Almost all 'trusted trader' scheme operators and their members are failing to ensure the risk assessment of 'everyday' exposure to lead-containing paint and dust hazards. This is a worker compliance and customer exposure risk issue.
 
They do not have the knowledge to ensure the effective protection that consumers, especially young mothers and children, have every right to expect.

Given that paint manufacturers' lead paint warnings, on-pack and in safety data sheets, have been ignored for years the likelihood of 'trusted trader' scheme members complying with relevant health and safety regulations is remote.
 
How much do 'trusted traders' really know about lead exposure risks in order to provide sufficient protection for themselves and their customers?

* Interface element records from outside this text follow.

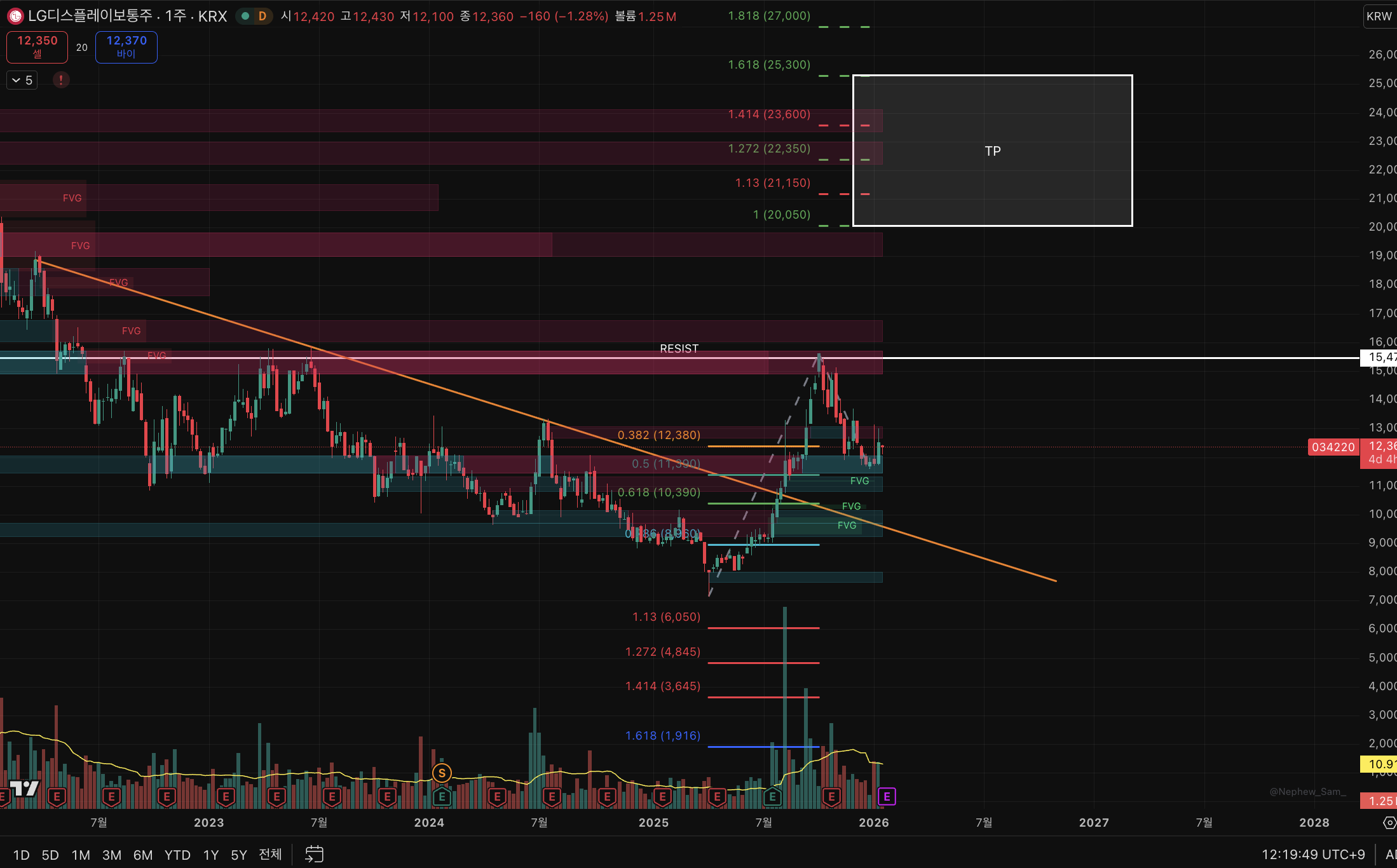This screenshot has height=868, width=1397.
Task: Click the red alert exclamation icon
Action: (61, 80)
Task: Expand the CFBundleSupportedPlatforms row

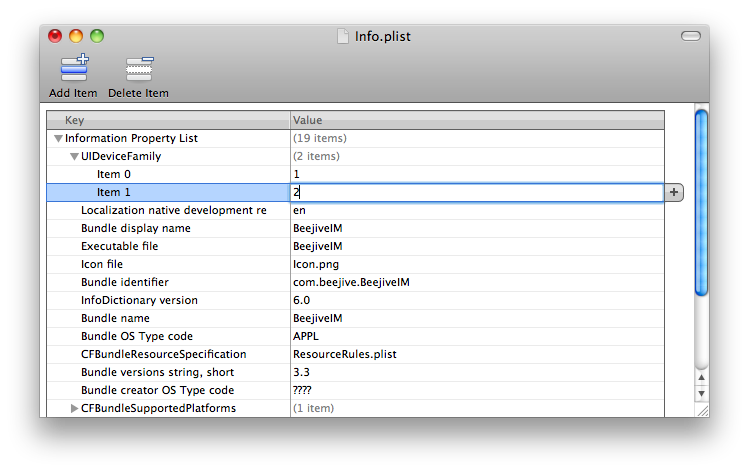Action: (74, 408)
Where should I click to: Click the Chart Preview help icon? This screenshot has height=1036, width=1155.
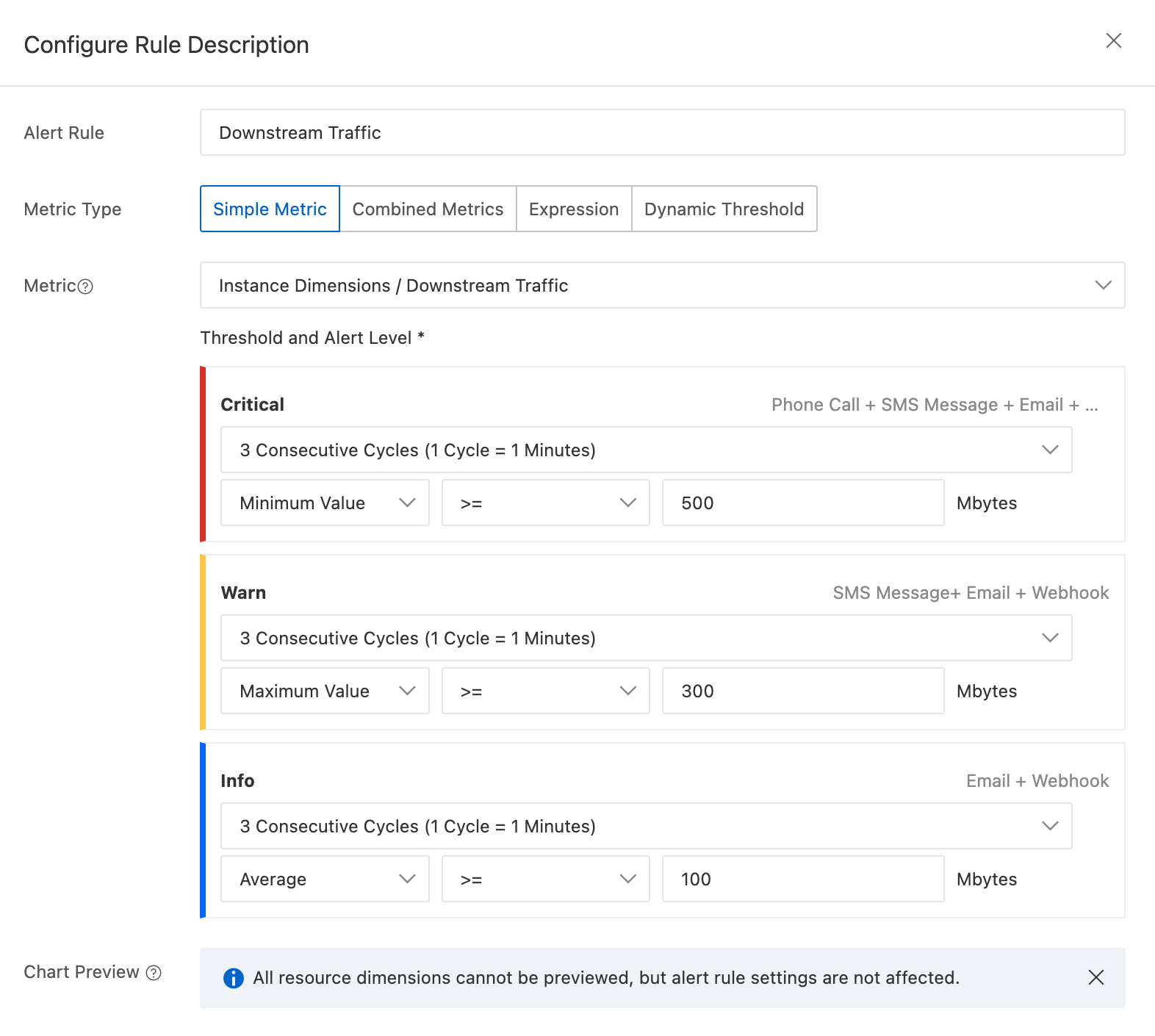[154, 973]
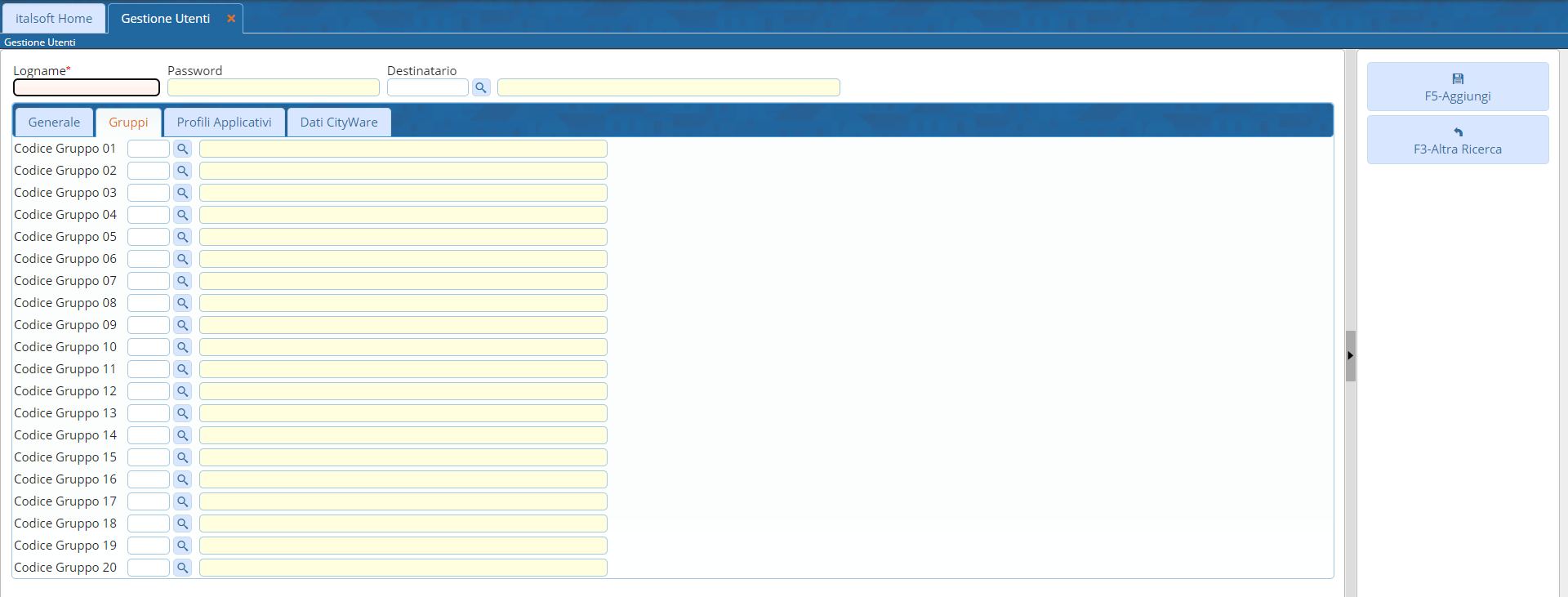This screenshot has height=597, width=1568.
Task: Expand the side panel arrow handle
Action: (x=1350, y=355)
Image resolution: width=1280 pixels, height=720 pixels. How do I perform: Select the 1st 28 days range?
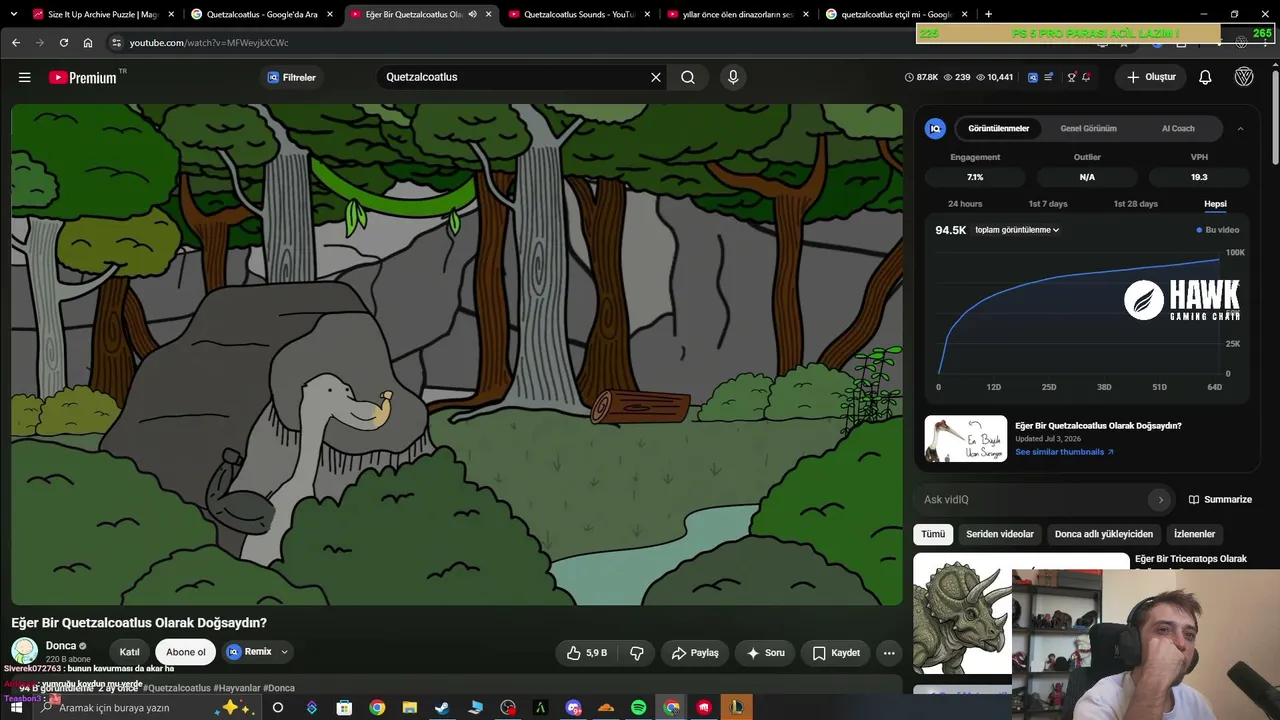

Trusted trader schemes are a welcome service to protect consumers who might otherwise be conned by rogue and incompetent tradesmen. But when it comes to evaluating their contribution to improving health and safety performance this is not the case.
 
A paper-based, tick-box 'sign here' approach to ensuring health and safety performance on-site does little to provide the real reassurance and protection that consumers could reasonably expect from competent tradesmen and the trusted trader schemes to which they belong.
 
Even with site audits, lead paint hazards and contamination risks tend to be invisible and cannot be detected by visual inspection alone.
 
Most paintwork has a lead content, which means that most of the work involving the disturbance of lead-containing paint can create a 'significant' exposure risk. Ask your tradesman's scheme operator if members are vetted to ensure they meet any of the various mandatory requirements for 'significantly' exposed workers, including:
 
a) Considering the amount of lead involved, whether by DIY paint test or XRF-i lead survey
b) Regular, quarterly monitoring of blood lead levels
c) Information, instruction and training
d) Personal air monitoring
 
If the tradesman of your choice uses a 'George' or 'Henry'-type vacuum cleaner, the chances are they do not know enough about lead hazards to protect your family or themselves. They should be using hazardous dust rated 'HEPA' vacuum extraction for dust-producing power tools and for final clean-up.
 
And, if you are somehow persuaded to "carry on as normal", at the very least make an effort to clean up thoroughly and take dust wipe samples to confirm that any residual lead contamination levels are within 'acceptable' limits.
 
Remember, there is no safe level of lead exposure - especially where children are concerned.